• **Short exercise**
Put each line of the listing below into a JSON list of strings, one string per line, with blank lines and pictures left out.

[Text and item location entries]

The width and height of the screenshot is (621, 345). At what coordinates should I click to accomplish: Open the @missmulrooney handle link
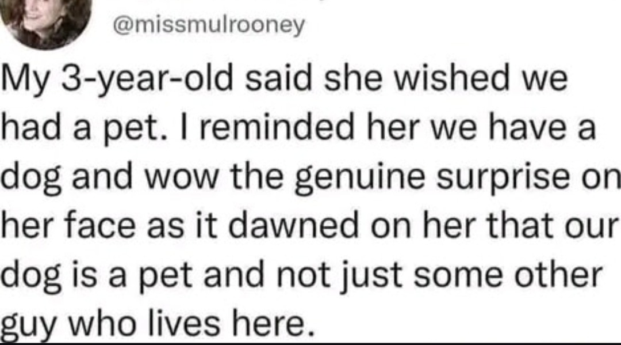[209, 25]
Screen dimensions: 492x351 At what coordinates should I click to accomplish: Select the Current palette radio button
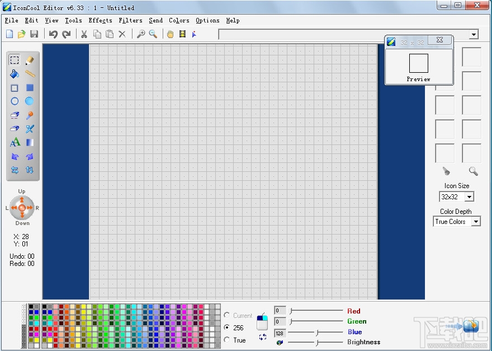tap(227, 315)
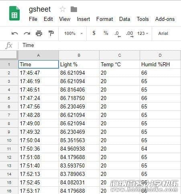
Task: Format as currency with dollar icon
Action: (x=94, y=33)
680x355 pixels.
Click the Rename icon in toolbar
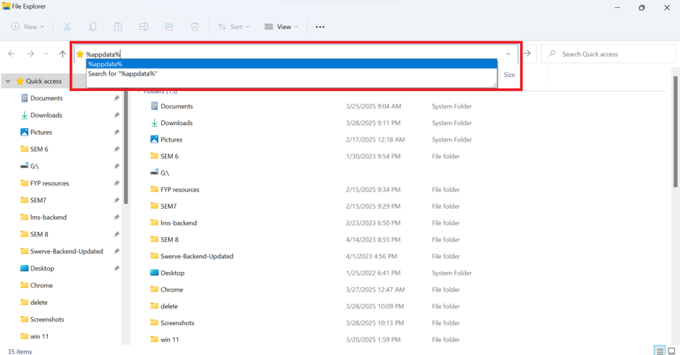pyautogui.click(x=143, y=27)
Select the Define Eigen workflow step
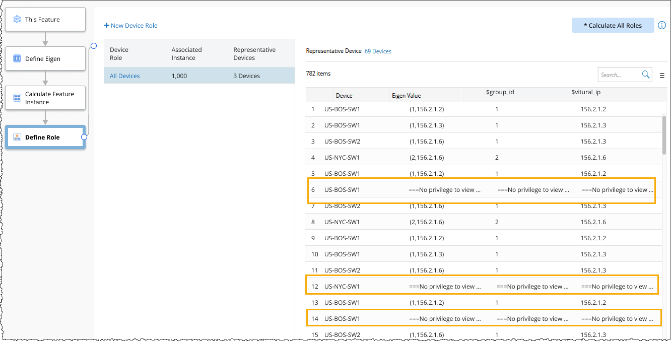This screenshot has height=343, width=671. (x=45, y=59)
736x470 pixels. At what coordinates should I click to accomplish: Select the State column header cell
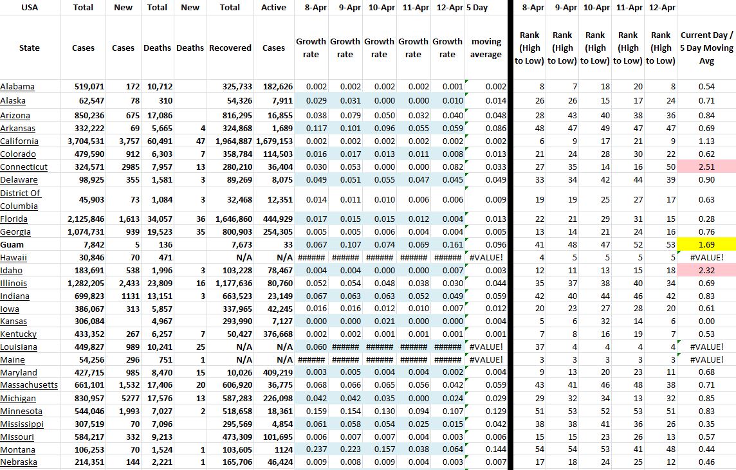click(30, 48)
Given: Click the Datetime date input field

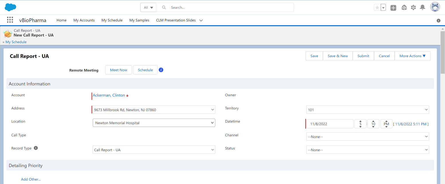Looking at the screenshot, I should click(330, 124).
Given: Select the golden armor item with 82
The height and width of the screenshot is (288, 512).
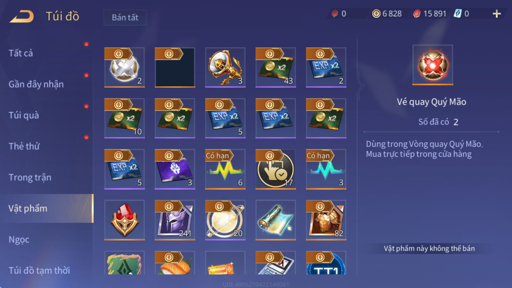Looking at the screenshot, I should [326, 220].
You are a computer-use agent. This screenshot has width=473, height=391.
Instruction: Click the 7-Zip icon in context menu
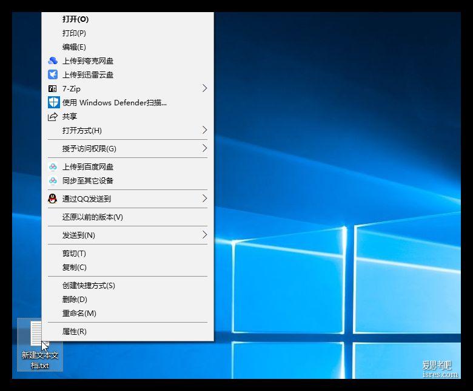(x=53, y=88)
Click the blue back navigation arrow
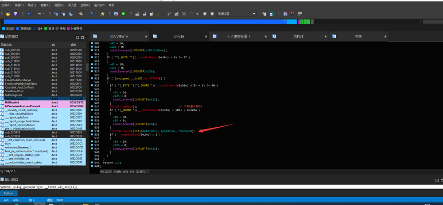The image size is (443, 205). (29, 14)
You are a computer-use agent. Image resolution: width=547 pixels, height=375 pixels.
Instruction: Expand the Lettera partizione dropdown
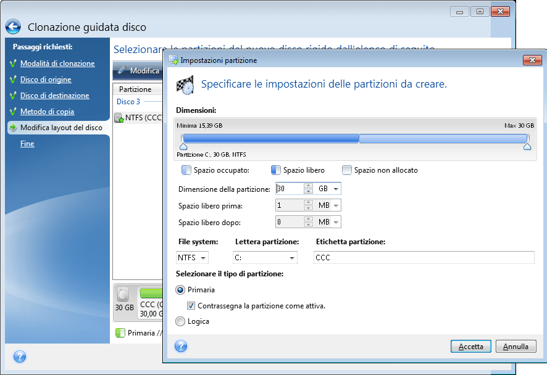265,258
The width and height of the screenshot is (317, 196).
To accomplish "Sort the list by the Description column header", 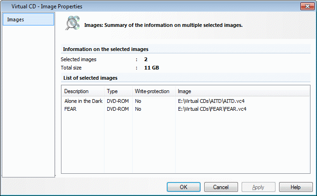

• **Result of this exercise**
[
  "The width and height of the screenshot is (621, 345). At what coordinates should I click to accomplish: Open the @missmulrooney handle link",
  "[209, 25]",
  "Screen dimensions: 492x351 At what coordinates should I click to accomplish: Select the Current palette radio button",
  "tap(227, 315)",
  "Task: Format as currency with dollar icon",
  "Action: (x=94, y=33)",
  "680x355 pixels.",
  "Click the Rename icon in toolbar",
  "pyautogui.click(x=143, y=27)",
  "Select the Define Eigen workflow step",
  "This screenshot has height=343, width=671. (x=45, y=59)",
  "736x470 pixels. At what coordinates should I click to accomplish: Select the State column header cell",
  "click(30, 48)",
  "Given: Click the Datetime date input field",
  "Looking at the screenshot, I should click(330, 124).",
  "Given: Select the golden armor item with 82",
  "The height and width of the screenshot is (288, 512).",
  "Looking at the screenshot, I should [326, 220].",
  "You are a computer-use agent. This screenshot has width=473, height=391.",
  "Instruction: Click the 7-Zip icon in context menu",
  "(x=53, y=88)",
  "Click the blue back navigation arrow",
  "The image size is (443, 205). (29, 14)",
  "You are a computer-use agent. Image resolution: width=547 pixels, height=375 pixels.",
  "Instruction: Expand the Lettera partizione dropdown",
  "265,258",
  "The width and height of the screenshot is (317, 196).",
  "To accomplish \"Sort the list by the Description column header\", "
]